### Task objective
Among the lines below, count those with "computer". Give the total alone.

---- Input material

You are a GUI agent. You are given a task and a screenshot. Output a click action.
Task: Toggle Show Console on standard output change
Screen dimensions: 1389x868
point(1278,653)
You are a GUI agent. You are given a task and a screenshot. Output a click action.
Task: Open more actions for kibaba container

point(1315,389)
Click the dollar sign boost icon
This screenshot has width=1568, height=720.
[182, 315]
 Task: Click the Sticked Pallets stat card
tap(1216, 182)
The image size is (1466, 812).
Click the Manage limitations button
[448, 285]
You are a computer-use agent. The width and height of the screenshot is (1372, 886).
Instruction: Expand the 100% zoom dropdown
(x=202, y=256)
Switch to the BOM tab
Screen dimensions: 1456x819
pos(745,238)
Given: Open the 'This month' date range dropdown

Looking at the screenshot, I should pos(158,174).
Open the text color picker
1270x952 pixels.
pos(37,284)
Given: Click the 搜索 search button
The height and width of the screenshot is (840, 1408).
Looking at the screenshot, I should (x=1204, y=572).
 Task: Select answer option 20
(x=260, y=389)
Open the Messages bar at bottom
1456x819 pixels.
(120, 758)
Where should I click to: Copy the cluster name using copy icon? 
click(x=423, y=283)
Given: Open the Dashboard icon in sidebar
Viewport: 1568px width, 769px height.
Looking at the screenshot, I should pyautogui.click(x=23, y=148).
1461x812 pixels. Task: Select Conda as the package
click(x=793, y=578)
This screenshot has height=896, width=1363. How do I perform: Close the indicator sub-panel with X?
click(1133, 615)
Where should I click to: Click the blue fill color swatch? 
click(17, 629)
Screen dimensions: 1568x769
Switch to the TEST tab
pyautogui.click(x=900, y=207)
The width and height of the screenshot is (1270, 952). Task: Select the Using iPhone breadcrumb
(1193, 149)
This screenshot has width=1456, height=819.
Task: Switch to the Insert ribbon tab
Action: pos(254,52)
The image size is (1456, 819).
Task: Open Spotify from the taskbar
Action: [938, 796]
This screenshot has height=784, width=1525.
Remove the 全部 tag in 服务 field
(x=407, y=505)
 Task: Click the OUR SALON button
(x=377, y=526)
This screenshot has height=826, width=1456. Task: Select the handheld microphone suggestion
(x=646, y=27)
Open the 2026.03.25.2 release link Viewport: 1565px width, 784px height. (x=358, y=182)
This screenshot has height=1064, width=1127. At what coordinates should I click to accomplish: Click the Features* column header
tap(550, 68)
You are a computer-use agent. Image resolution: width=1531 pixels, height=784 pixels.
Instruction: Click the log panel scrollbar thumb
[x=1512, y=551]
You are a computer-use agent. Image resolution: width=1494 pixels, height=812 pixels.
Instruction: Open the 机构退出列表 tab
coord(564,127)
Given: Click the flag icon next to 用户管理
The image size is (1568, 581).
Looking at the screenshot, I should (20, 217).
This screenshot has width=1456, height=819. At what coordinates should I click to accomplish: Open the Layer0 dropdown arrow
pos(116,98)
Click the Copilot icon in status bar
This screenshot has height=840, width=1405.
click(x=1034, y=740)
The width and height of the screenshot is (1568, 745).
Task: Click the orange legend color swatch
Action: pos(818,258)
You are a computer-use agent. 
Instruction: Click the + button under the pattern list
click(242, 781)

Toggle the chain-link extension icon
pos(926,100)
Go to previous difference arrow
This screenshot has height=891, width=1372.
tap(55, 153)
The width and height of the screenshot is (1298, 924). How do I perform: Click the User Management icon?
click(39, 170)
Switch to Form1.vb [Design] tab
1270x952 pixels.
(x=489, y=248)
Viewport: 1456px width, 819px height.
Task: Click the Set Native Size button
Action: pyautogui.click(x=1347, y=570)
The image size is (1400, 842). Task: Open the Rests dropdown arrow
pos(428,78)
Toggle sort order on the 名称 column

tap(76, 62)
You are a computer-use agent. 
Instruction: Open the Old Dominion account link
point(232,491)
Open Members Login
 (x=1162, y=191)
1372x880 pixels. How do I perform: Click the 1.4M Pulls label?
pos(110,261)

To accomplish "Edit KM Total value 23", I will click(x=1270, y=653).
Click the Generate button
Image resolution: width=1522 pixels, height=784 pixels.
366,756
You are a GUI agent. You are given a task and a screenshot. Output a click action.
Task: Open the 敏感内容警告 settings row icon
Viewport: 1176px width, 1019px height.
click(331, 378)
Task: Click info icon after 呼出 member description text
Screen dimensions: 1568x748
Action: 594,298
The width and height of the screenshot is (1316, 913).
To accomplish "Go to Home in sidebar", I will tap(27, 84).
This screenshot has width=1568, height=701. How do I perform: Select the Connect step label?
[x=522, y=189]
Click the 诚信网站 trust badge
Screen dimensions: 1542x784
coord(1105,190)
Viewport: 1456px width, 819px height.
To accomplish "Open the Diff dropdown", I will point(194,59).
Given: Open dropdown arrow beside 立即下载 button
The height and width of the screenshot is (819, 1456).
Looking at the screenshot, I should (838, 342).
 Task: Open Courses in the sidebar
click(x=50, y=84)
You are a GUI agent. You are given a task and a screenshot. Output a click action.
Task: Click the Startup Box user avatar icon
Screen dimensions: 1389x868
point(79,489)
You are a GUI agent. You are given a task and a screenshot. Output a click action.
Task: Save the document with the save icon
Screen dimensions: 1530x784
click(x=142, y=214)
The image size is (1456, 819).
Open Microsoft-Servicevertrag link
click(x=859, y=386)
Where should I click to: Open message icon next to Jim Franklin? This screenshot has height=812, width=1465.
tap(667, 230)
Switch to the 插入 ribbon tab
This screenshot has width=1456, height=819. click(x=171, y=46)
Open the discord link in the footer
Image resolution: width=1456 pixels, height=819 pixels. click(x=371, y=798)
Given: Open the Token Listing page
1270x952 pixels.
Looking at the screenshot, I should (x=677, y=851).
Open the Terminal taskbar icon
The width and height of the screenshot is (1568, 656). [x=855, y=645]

--------

### Written response
5